Question for electrical engineers RE cables.


Something that has confused me for a while. I’ll try my best to explain my question:

Let’s say any type of cable, coax, ethernet, even fiber. They all are capable of transmitting multiple amounts of data on different frequencies.

As an example, let’s say cable TV, using coax. The cable can transmit VHF and UHF frequency spectrums. And I understand that to receive a “channel” (at least in the old analog electronics) it was simply done with a variable capacitor that was tuned to block all the unwanted frequencies, except the one you wanted to see.

So where my question comes in is: what’s actually being transmitted by the cable? If we have 50 channels, all on different parts of the spectrum, is it just one huge waveform with a total frequency and amplitude? And since “frequency” is just the number of voltage changes per second, and “amplitude” is just the strength of the voltages, the “single” waveform necessary to transmit the “bulk” of data is going to be huge!! and super dirty!! (don’t these waves have so many harmonics that interfere with themselves and might damage some of the data they are carrying? So assuming it’s one huge frequency carrying everything, and a “filter” at the end, how the heck does it handle the self-interference problem?

I actually understand the Fiber Cable a bit better. Same concept but with light. We can have DWDM technology to “bundle” a bunch of frequencies of IR light (usually in the 1200nm – 1600nm range), and they all run thru the same cable. But the origin needs to have an SFP for each individual frequency, so you can easily end up with 8 emitters, and your DWDM device at the other side essentially acting like a prism. And light tends to not interfere with itself, so it’s happy to send multiple IR signal on the same fiber, and easily split at the other end.
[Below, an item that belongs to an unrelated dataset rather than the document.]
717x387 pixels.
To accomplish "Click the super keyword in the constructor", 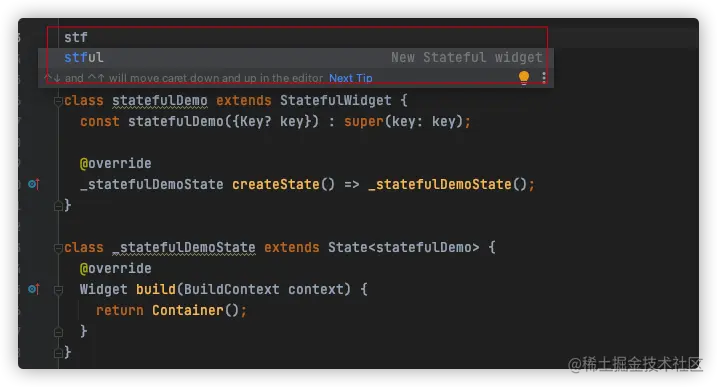I will coord(364,122).
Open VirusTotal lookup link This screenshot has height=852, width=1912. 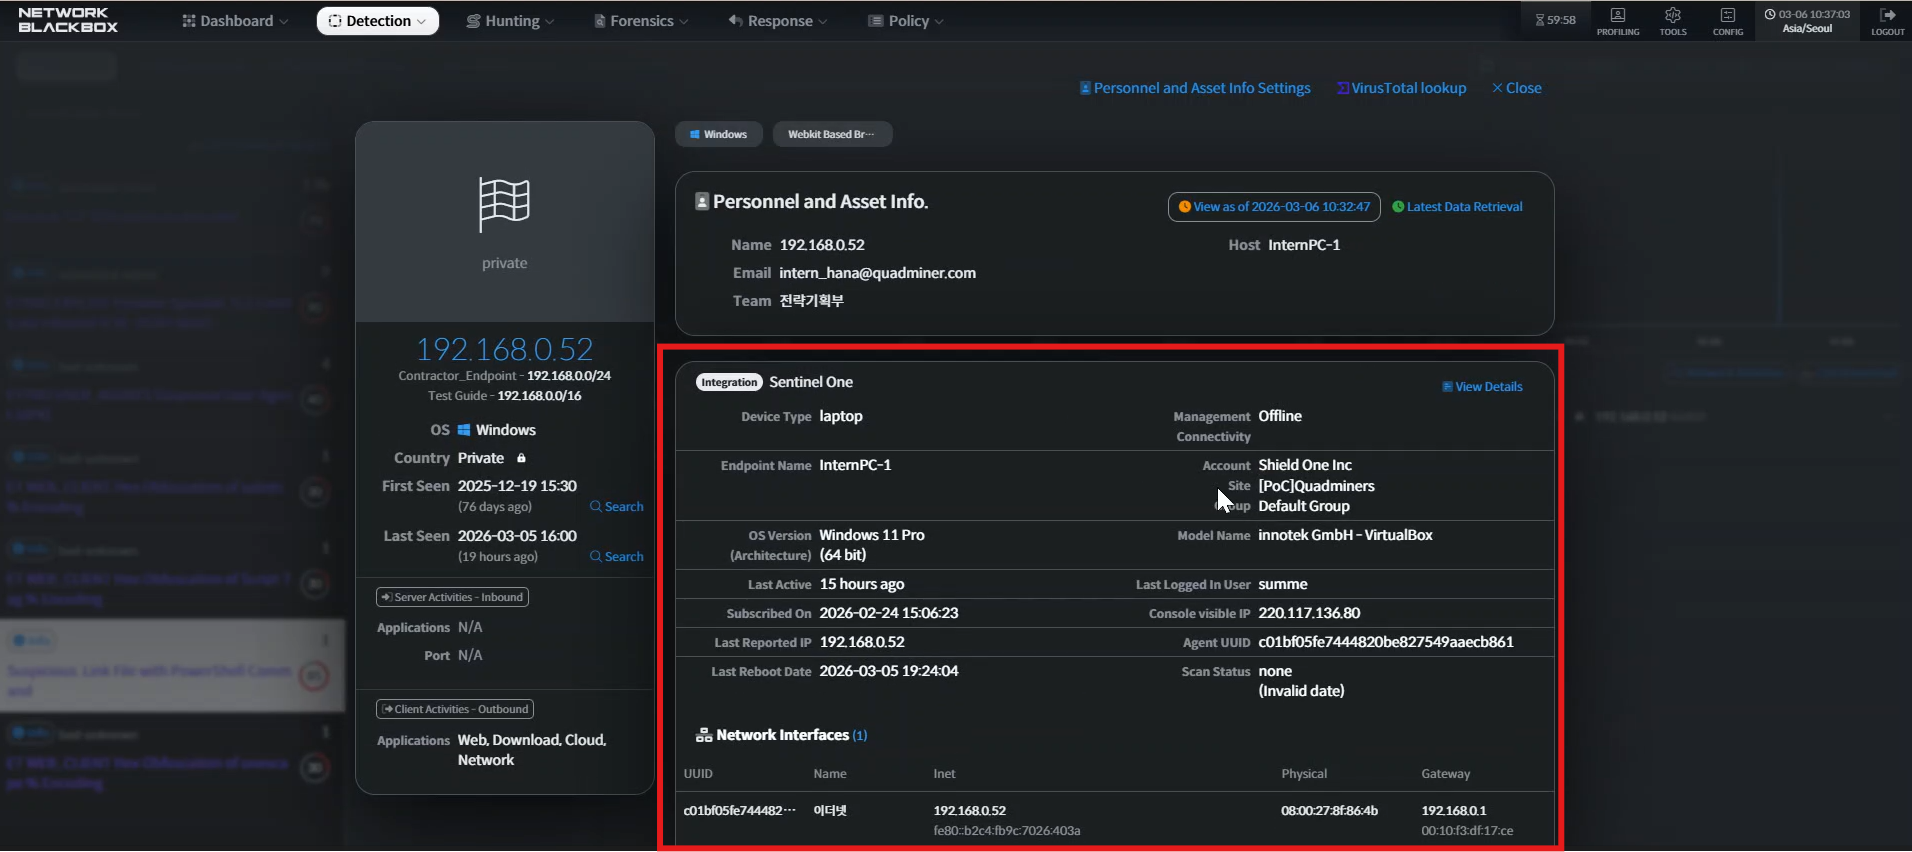(x=1402, y=88)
It’s really just the electrically based cables that baffle me.

In: 8

>is it just one huge waveform with a total frequency and amplitude?
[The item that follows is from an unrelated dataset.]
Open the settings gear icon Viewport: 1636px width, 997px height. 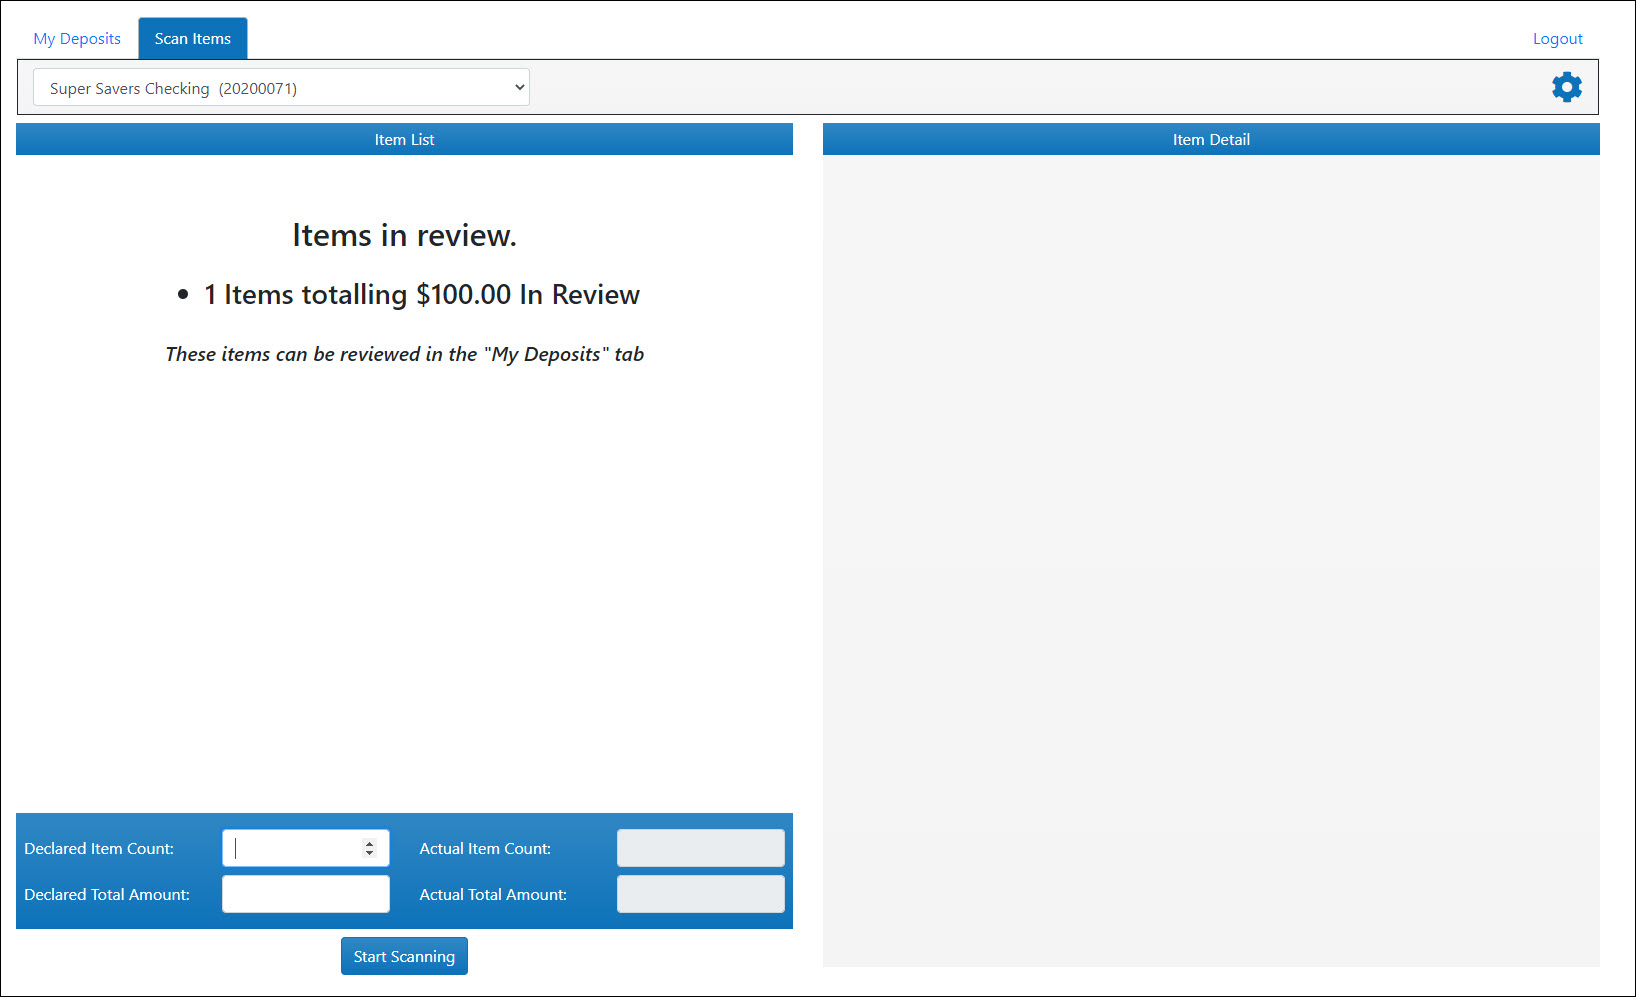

It’s one waveform that is the sum of many frequencies. Using fourier transformation you can split the signal into it’s components each with a different amplitude.

Here is an example of what the waveform looks like when you overlap 2 different sine signals

>don’t these waves have so many harmonics that interfere with themselves and might damage some of the data they are carrying?

The channels are chosen in a way that their harmonics don’t overlap, and they are filtered mathematically, so you can reconstruct the harmonics and subtract them.

>And light tends to not interfere with itself

Light also has harmonics. The two technologies act very similar just with different parameters.

Cable television and fiber optic cables transmit information using multiple “carriers” or frequencies on the cable. Catv actually has 75+ individual channels and frequencies being sent down the cable simultaneously. The set top box or tv knows those frequencies and can lock onto them for the receiver to lock to. Look up us catv chart to find the frequencies being used.

Digital TV is just encrypted digital signals on the analog carriers that the stb then decodes. Each carrier can have several subchannels encoded onto the frequency- two 1080p signals or up to eight 480i signals.

Catv techs have meters that will show the signal strengths of all the carriers on the cable so they can make adjustments to the amplifiers to ensure all signals are at the correct strength in your house.

The federal government requires each catv channel to occupy a set bandwidth and cannot bleed over into adjacent channels. To cause interference is to receive large fines (in the us) from the fcc. The catv operator is responsible for that plus the broadcaster that sends to signal to the catv system.

UHF/VHF use frequency modulation. You start with a carrier wave at a relatively high frequency and then slightly increase/decrease the frequency. If you track the deviation from the carrier frequency over time, you end up with a waveform representing the desired signal.

You don’t get a self-interference problem with harmonics because the frequency range is so small in comparison to the frequencies themselves. If you’re using the numbers 2 through 9, you run afoul of all sorts of harmonic issues (2 with 4, 6, 8; 3 with 6, 9; 4 with 8). If you’re using the numbers 92 through 99, you don’t have any harmonic issues.

Cable TV itself traditionally used a form of amplitude modulation (constant frequency, but the amplitude of the waveform describes the signal). Modern cable television is entirely digital and normally uses Quadrature Amplitude Modulation. QAM takes advantage of the fact that you can vary three features of a waveform (amplitude, frequency, phase) and varies two of them to designate points on a 2d plane, permitting the transmission of multiple bits with two waveforms.

In any case, all of these mechanisms can simply add waves on top of each other because each of those waves has a sufficiently different frequency that they can be separated from one another at the destination.